How hard have you actually looked into it?
What's the difference when so many US states are now prohibiting treatement for this?
Impossible to reconcile when they’re blocked from effective treatment. In a decent society trans people would be given treatment when asked for.
They haven't. This is an invented statistic that just gets repeated and repeated until people accept it as if it's truth.
The flaw was in how the survey was conducted. I won't try to repeat it here- it's a long explanation to do justice.

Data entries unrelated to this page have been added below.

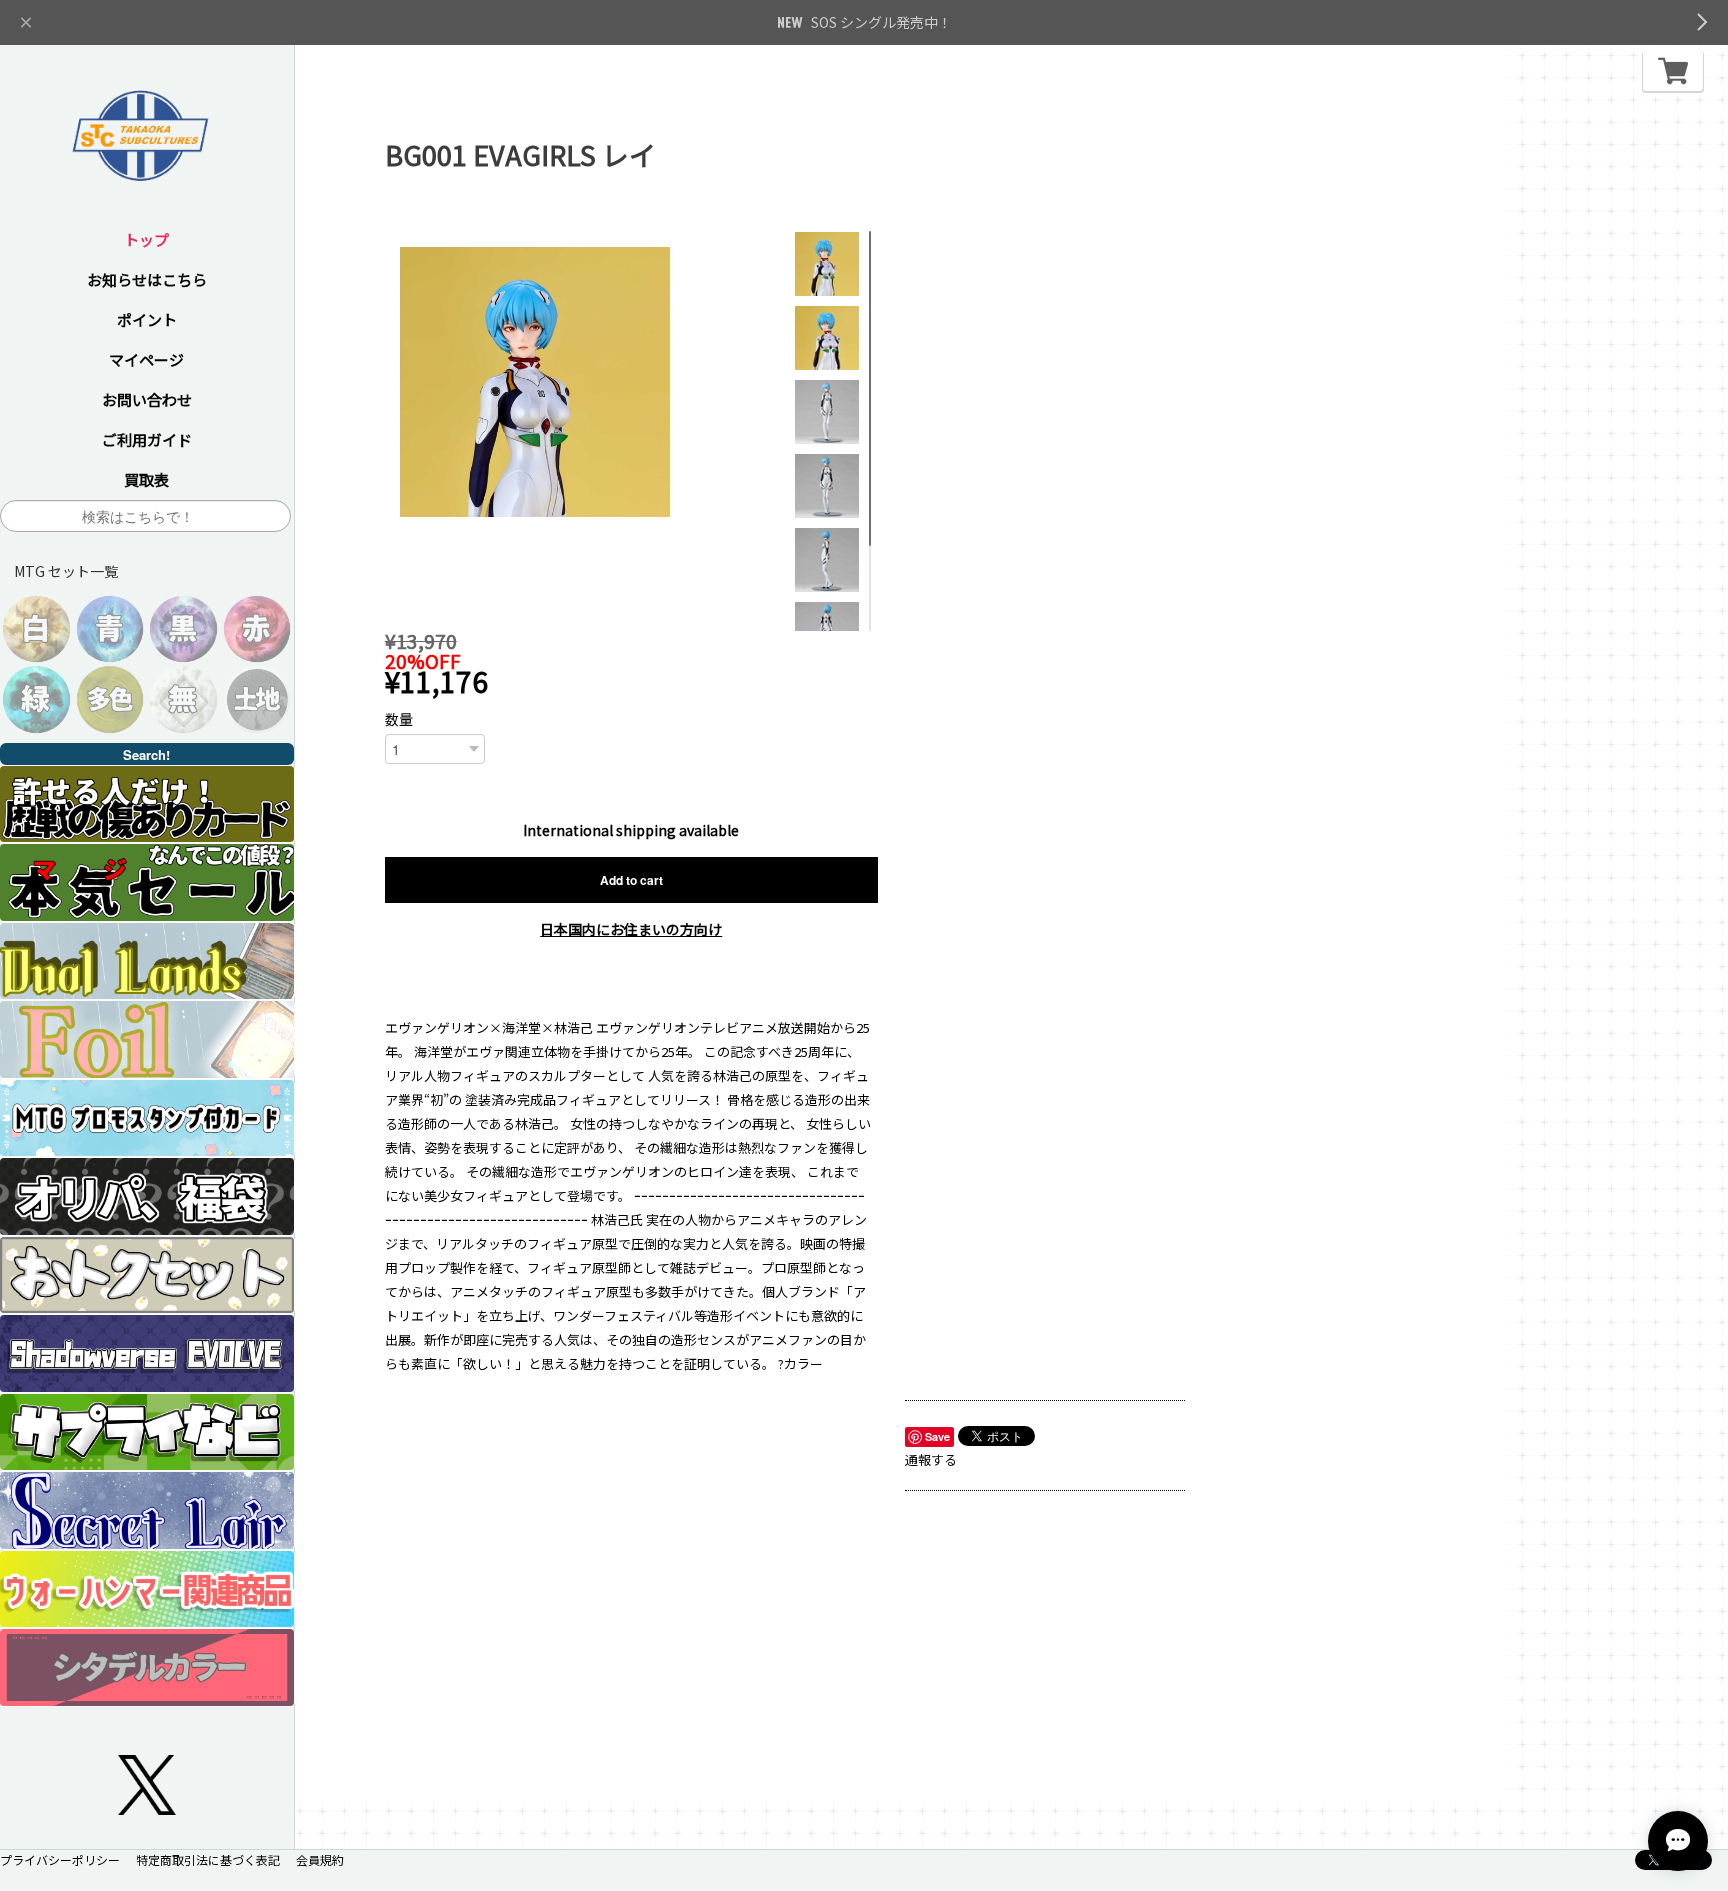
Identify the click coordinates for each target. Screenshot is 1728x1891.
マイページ (146, 359)
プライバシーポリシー (60, 1859)
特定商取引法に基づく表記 (208, 1859)
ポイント (147, 319)
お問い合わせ (147, 399)
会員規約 (320, 1859)
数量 (399, 719)
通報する (931, 1459)
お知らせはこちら (147, 279)
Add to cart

If your brain does not get exposed to the ‘right’ set of hormones at the right time while you’re in the womb, your brain can develop a different gender identity than the rest of your body. This can be the explanation for some trans people, but I don’t know how many.
Research has pretty firmly come down on the "nah, it's society." side of things.
I agree with you that research has pretty firmly come down on the side of "nah, it's society" for the former. I think the latter is a fair point. To pin it all on society I find to be disingenuous. Transitioning can be a healthy thing in that case. Disclaimer: am not trans, so I openly admit I may be totally ignorant and off base.